Tuesday, September 4, 2012

"The Feds Are Reading Every Word You Write"

     "The feds are reading every word you write," one of my employees warned me.
     Later, my brother said the same thing--and he doesn't even read my blog.
     Then my mother concurred, saying, "I wouldn't doubt it."  
     She asked me to delete every post that had the names of FBI agents, prosecutors, or my attorneys.  
    "You don't know what they can do to you," she admonished.  She had stopped reading the blog after the tenth post.  "It makes me too nervous," she apologized.
     My lawyer said:  "You should be circumspect," in his usual, level-headed way.  I didn't quite know what he meant, but it sounded like smart advice.
     "Just don't talk about your case," one of my friends told me.
     "But the blog is about my case!" I said.
     "Can't you stick to topics about doctoring?" she asked.
     "There are plenty of blogs like that," I said.  "I don't have to duplicate stories about the wonderfulness of medicine."
     "They're going over it with a fine-toothed comb," the first employee went on.
     "Really?" I asked.  "How do you know?"
     "Come on."  He shook his head at me, implying that I was hopeless.  "They're the feds.  They know everything."

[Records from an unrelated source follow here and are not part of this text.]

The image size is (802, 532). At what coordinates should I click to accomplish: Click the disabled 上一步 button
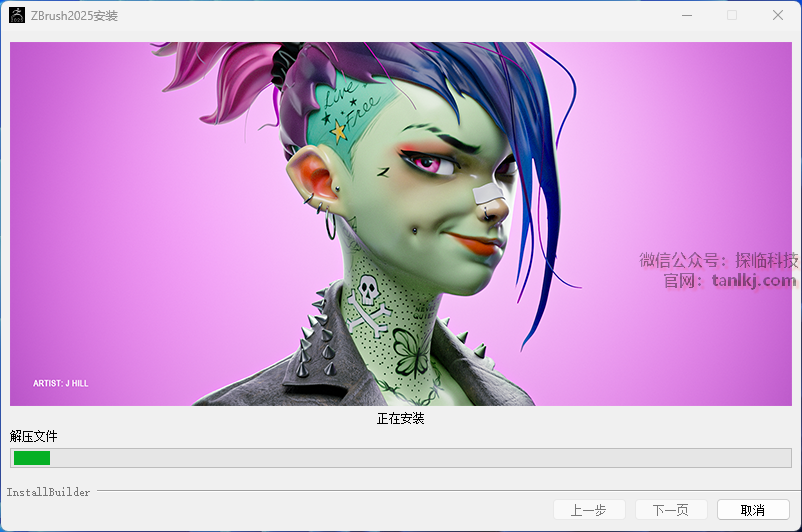click(x=589, y=510)
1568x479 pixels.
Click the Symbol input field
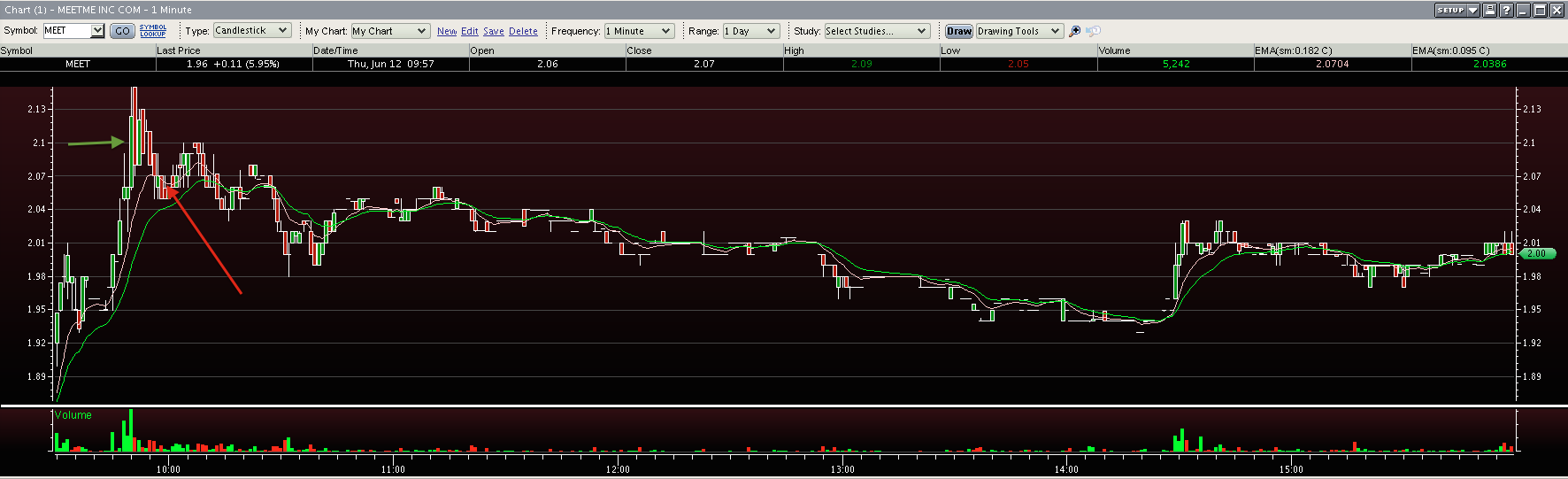(x=67, y=31)
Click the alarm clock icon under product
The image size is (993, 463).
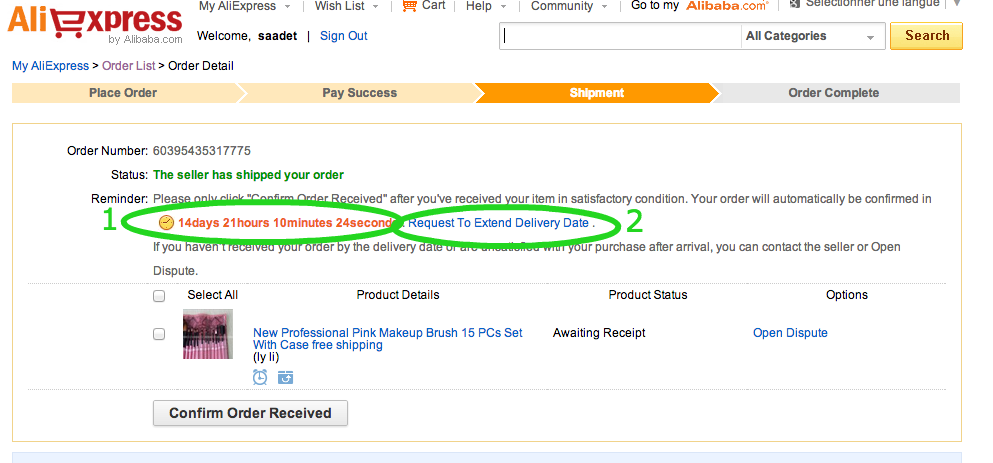tap(260, 377)
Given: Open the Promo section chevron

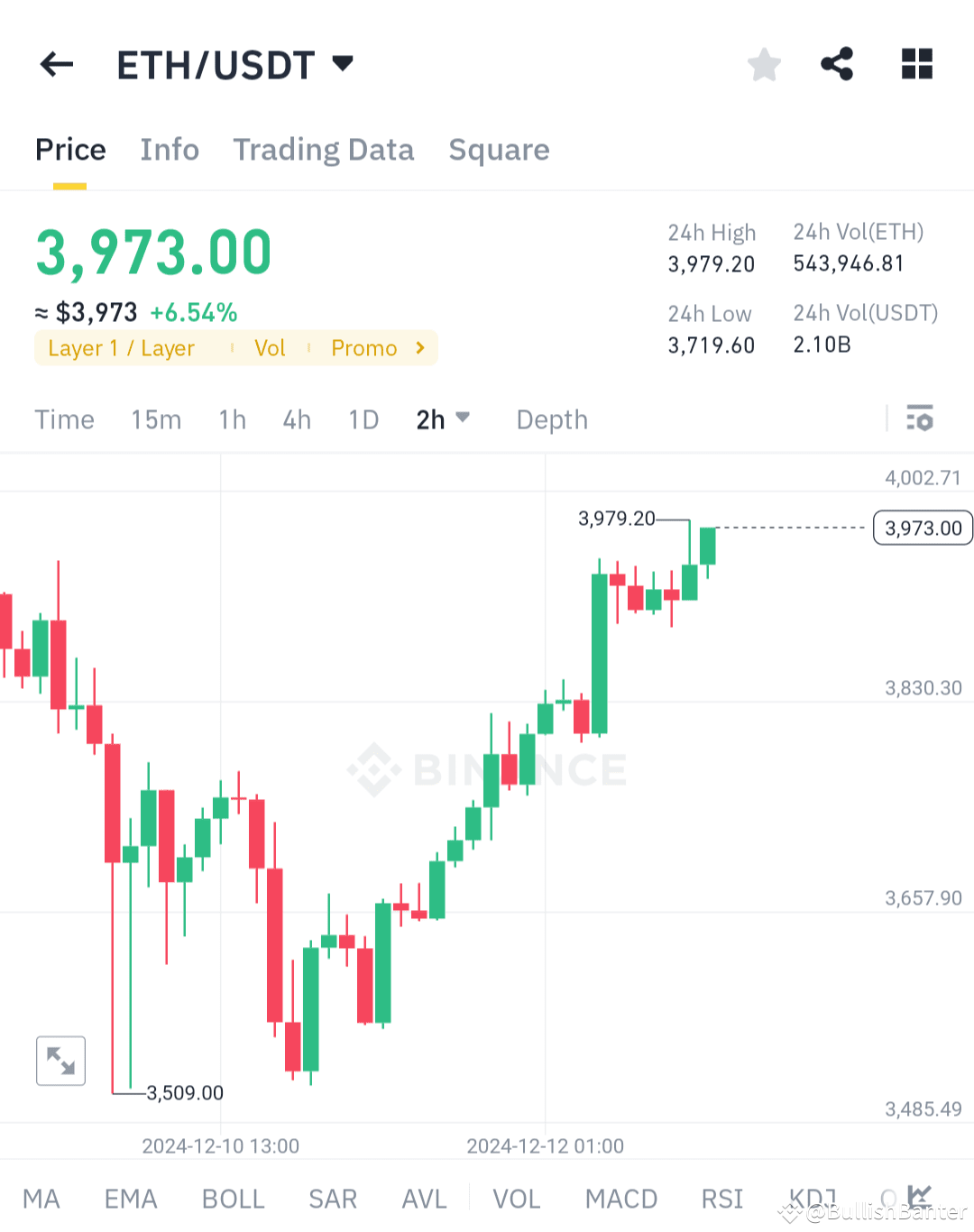Looking at the screenshot, I should 418,347.
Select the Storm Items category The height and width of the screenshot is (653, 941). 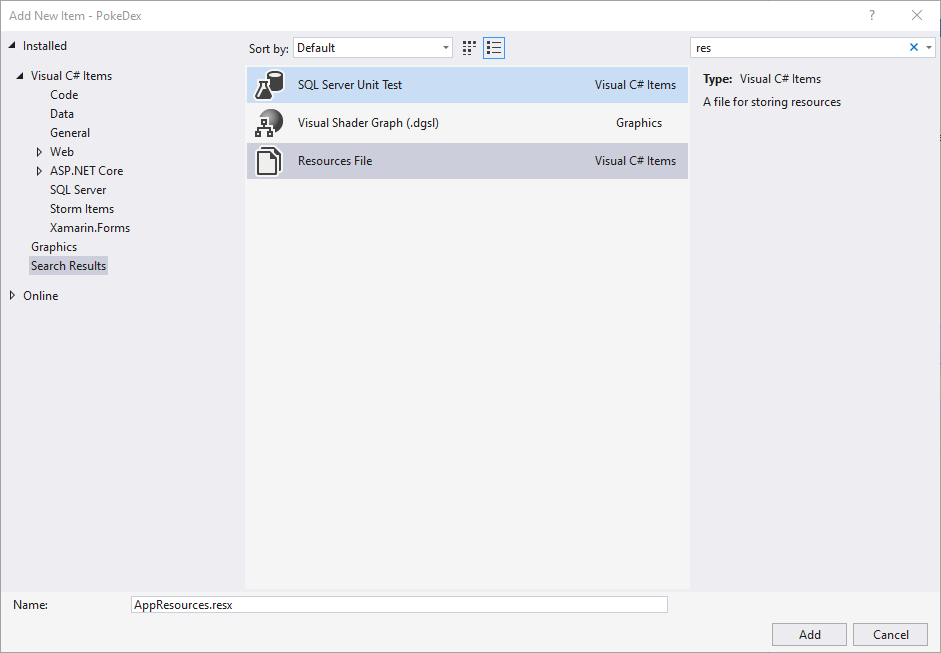(x=82, y=209)
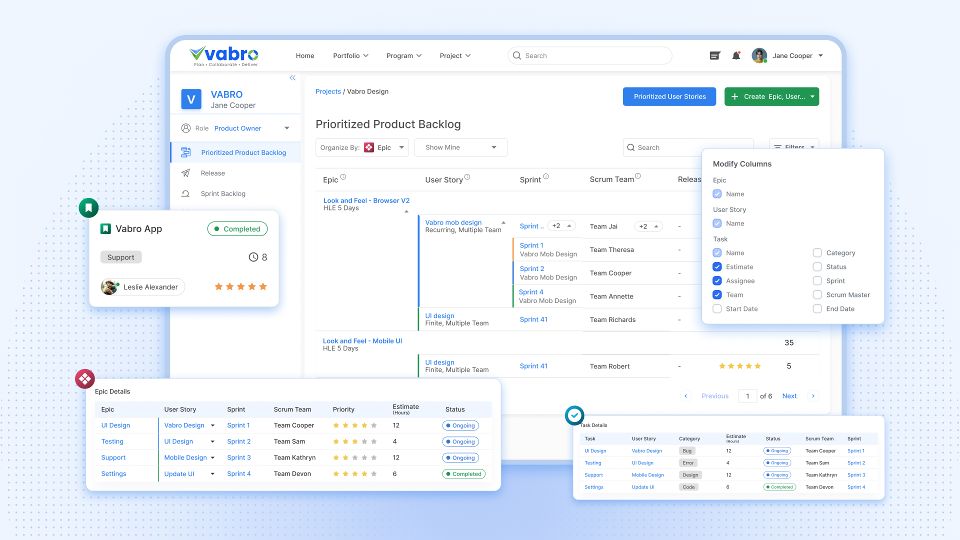This screenshot has height=540, width=960.
Task: Open the Portfolio menu in top navigation
Action: [351, 56]
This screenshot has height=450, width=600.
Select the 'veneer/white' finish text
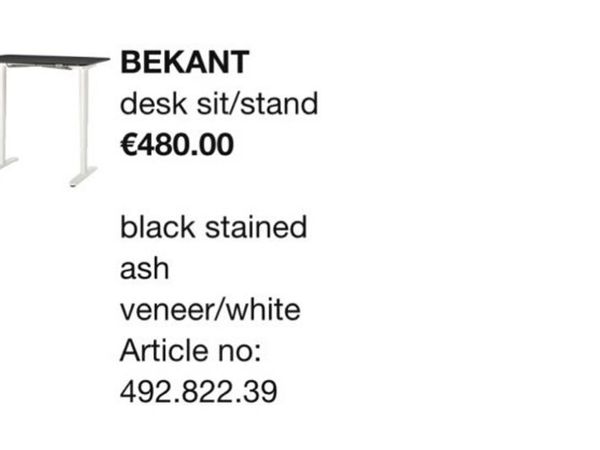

     I thought that sounded kind of silly.  How could anyone know everything?  Besides, the proof that he's wrong is that they're investigating me, they think I'm committing a federal crime.  Surely, that's something they didn't get right. I told him so.
     "Stop nitpicking," he said.  "Just remember that whatever you write, they're reading it.
     "But why?"
     "To look for evidence you might slip up and give them."
     "But 'slipping up' implies that I have something to hide."
     "Well, whatever..." he hesitated, squinting his eyelids and looking at me through the slits.  "You don't know how they can twist things around."
     "Have you seen any so-called slips?" I asked.
     "Not so far," he said. "But you never know." 
     "So you are admitting that you think I have something to hide."
     "No," he said, "I know you have nothing to hide."
     "Then why the big paranoia?"
     "They could take something you say, and make it out that you're saying something different, or try to show that you contradict yourself."
     "Then, if that happens, I'll clarify things for them."
     "They don't want your clarification," he said.  "They want to be right."
     "There's an option for that.  They can finish researching my office, and withdraw.  It's simple."
     "Don't you think that's a little naive?" he asked.
     "No, I don't."  I was feeling a little irritated over the warnings by all these people that I should look out for apparitions, which is what false accusations are.  I can't imagine what I'm supposed to be keeping secret."
     "Well, then, all I can say is good luck," he said, and went back to work at his computer.
     At the very least, I hope that if the feds really are reading this, they make that peach roll-up cake I posted, because I'm eating the last piece right now, and it's really good.